Ces accords leur garantissent, le plus souvent, un niveau d’activité relativement stable, indépendamment de la qualité réelle des recrutements menés.
Qu’ils soient bons… ou mauvais.
Dans ce cadre, un échec est absorbé.
Il se dilue dans le volume global.
Les autres cabinets n’ont pas ce luxe
Pour tous les autres cabinets – les plus petits, les indépendants, les structures spécialisées – la réalité est tout autre.

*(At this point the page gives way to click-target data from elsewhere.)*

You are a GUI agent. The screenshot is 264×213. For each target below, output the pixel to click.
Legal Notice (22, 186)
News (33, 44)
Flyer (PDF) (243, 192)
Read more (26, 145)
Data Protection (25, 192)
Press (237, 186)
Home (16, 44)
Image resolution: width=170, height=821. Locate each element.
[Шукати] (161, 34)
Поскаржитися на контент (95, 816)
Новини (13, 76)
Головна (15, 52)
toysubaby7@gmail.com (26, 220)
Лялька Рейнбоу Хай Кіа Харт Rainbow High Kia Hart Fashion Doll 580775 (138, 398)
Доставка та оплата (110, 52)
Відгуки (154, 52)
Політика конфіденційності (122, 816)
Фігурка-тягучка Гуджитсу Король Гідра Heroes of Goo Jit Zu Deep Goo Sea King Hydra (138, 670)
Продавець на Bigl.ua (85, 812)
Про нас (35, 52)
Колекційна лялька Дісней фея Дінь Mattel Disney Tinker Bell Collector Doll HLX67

👉 Ils sont condamnés à aller chercher leurs clients un par un,
👉 dans un marché saturé,
👉 où chaque entreprise qui recrute est sollicitée en permanence par une multitude de recruteurs.
Mais surtout, ils sont condamnés à être excellents.
L’erreur n’est pas permise
Dans ces structures, la moindre erreur pèse lourd.
Dès qu’un recrutement n’aboutit pas,
dès qu’il y a une erreur de casting,
le cabinet bascule très vite dans la catégorie des « mauvais ».
Peu importe qu’il ait réussi plusieurs recrutements auparavant.
Peu importe la complexité du poste ou le contexte.
👉 Un échec peut suffire à mettre fin à une relation client.
Là où l’on excuse plus facilement l’erreur d’un grand acteur,
on tolère beaucoup moins celle d’un petit.
Un paradoxe du marché du recrutement
Prenons un exemple simple.
Un cabinet peut afficher près de 8 recrutements aboutis sur 10,
ce qui constitue un taux tout à fait correct sur le marché.
Et pourtant.
👉 Un seul non-aboutissement peut suffire à rompre la collaboration.
Ce paradoxe dit beaucoup de la façon dont le recrutement est perçu :
on attend des petits cabinets une forme de perfection,
là où l’on accepte l’imperfection des grands.
Ce que cela révèle, en creux
Cette réalité n’est pas qu’une question de taille.
Elle pose aussi la question de la valeur accordée :
- à l’expertise réelle,
- à l’engagement,
- au travail de fond,
- et à la responsabilité partagée dans un recrutement.
Car un recrutement n’est jamais une science exacte.
Mais tout le monde n’est pas jugé avec le même niveau d’exigence.
Conclusion
Sur le marché du recrutement :
- les grands cabinets sont jugés sur leurs succès,
- les petits cabinets sont jugés sur leurs échecs.
Ce n’est ni juste, ni équilibré,
mais c’est une réalité avec laquelle beaucoup doivent composer au quotidien.
Et peut-être aussi une bonne raison de regarder autrement
ceux qui n’ont pas le droit à l’erreur.